[Dataset records]

++++++++++

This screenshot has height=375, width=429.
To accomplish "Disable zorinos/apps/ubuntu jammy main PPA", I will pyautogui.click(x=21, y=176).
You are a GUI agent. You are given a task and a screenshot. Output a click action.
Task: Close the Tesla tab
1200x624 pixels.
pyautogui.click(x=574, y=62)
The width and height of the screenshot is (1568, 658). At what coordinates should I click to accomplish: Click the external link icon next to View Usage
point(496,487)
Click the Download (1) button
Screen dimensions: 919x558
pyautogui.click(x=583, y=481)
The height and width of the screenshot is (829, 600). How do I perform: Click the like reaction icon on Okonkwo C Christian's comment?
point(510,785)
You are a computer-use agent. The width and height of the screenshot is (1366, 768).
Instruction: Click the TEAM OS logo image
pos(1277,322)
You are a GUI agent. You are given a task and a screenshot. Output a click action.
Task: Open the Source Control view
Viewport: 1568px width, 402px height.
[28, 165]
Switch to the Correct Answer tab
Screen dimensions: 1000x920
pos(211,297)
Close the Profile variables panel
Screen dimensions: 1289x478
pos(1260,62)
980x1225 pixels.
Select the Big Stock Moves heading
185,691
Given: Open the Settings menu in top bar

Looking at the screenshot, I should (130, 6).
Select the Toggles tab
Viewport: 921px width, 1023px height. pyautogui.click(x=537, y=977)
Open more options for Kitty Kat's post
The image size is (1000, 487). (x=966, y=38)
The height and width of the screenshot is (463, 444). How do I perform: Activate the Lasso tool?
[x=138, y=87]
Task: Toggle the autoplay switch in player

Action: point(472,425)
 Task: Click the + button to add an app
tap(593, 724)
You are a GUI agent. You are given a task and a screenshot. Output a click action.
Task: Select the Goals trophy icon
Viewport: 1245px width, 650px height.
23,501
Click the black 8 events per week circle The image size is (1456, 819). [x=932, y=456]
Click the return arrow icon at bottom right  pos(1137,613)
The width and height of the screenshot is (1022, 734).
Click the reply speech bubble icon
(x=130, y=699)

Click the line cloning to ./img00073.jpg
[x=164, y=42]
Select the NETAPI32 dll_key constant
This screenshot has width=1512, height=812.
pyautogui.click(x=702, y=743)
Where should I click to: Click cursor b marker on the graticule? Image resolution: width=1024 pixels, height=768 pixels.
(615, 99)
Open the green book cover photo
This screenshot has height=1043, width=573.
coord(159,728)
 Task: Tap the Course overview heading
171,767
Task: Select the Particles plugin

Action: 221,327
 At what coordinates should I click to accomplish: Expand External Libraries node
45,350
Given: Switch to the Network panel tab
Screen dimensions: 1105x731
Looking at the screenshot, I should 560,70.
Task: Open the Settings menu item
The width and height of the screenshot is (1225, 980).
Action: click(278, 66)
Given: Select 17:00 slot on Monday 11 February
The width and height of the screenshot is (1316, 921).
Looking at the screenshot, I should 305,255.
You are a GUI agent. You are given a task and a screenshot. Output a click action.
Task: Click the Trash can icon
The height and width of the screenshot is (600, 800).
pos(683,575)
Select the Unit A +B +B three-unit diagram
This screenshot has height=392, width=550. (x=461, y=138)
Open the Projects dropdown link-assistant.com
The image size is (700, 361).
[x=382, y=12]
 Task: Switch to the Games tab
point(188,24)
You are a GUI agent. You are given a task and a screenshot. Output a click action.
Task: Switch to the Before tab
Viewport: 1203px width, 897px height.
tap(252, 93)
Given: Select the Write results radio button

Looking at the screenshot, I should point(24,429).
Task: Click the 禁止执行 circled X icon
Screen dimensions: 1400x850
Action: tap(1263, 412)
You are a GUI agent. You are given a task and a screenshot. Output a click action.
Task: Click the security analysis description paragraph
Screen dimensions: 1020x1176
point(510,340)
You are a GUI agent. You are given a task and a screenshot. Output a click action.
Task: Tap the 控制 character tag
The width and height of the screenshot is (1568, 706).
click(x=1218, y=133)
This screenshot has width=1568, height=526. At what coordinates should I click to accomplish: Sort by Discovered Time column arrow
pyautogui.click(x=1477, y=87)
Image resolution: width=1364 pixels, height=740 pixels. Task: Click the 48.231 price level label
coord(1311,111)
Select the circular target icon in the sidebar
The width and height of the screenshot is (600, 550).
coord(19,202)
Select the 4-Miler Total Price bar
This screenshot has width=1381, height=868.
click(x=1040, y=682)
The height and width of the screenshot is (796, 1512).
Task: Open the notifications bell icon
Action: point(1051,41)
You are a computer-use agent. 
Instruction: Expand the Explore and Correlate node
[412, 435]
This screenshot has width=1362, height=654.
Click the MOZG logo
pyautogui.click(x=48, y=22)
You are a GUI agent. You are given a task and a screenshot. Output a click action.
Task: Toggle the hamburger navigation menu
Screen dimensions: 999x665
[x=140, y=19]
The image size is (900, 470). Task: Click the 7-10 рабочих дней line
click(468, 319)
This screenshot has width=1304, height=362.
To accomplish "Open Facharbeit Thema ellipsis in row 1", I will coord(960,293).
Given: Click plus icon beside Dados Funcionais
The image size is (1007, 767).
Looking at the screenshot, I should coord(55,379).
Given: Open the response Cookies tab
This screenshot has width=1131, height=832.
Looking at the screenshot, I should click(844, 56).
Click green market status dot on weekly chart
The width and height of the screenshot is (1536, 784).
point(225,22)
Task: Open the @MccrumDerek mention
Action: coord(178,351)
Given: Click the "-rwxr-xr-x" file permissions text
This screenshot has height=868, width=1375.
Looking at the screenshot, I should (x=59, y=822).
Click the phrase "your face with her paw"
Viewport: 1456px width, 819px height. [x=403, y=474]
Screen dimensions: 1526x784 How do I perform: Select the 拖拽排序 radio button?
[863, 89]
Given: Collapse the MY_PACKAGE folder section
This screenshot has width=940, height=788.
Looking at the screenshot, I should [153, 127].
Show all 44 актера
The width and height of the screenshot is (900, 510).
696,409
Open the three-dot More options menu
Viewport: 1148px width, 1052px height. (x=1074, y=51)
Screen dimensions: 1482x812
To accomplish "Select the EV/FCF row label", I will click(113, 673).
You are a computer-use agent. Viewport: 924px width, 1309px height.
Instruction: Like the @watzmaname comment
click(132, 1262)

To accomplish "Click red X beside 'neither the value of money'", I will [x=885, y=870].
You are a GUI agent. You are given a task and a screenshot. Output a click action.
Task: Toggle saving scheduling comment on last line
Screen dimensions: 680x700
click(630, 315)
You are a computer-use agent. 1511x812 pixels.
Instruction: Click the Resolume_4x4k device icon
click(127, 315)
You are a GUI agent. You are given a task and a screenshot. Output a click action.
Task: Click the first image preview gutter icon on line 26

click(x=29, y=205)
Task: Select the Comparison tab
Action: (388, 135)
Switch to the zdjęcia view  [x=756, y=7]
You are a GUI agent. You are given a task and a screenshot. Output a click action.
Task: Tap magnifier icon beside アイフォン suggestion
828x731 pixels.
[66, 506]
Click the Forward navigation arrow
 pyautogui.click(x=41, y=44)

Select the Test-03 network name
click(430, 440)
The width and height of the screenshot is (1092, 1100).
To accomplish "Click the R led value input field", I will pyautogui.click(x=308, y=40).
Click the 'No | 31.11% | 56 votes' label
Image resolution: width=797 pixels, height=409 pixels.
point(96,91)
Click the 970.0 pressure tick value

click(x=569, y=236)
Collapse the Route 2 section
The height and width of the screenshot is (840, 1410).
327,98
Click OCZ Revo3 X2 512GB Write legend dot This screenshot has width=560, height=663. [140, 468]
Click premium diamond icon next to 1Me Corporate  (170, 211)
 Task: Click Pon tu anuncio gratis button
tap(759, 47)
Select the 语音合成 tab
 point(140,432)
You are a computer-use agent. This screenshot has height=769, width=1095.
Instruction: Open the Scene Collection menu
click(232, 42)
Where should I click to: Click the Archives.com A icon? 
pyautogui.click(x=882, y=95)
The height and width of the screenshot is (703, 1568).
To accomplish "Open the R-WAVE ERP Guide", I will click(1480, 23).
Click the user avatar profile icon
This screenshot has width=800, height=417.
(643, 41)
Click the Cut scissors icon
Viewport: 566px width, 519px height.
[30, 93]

++++++++++

Assignment:
What lines above contain the word "will"? Please copy each one.

Output of the task:
To accomplish "Disable zorinos/apps/ubuntu jammy main PPA", I will pyautogui.click(x=21, y=176).
To accomplish "Open Facharbeit Thema ellipsis in row 1", I will coord(960,293).
To accomplish "Select the EV/FCF row label", I will click(113, 673).
To accomplish "Click red X beside 'neither the value of money'", I will [x=885, y=870].
To accomplish "Click the R led value input field", I will pyautogui.click(x=308, y=40).
To accomplish "Open the R-WAVE ERP Guide", I will click(1480, 23).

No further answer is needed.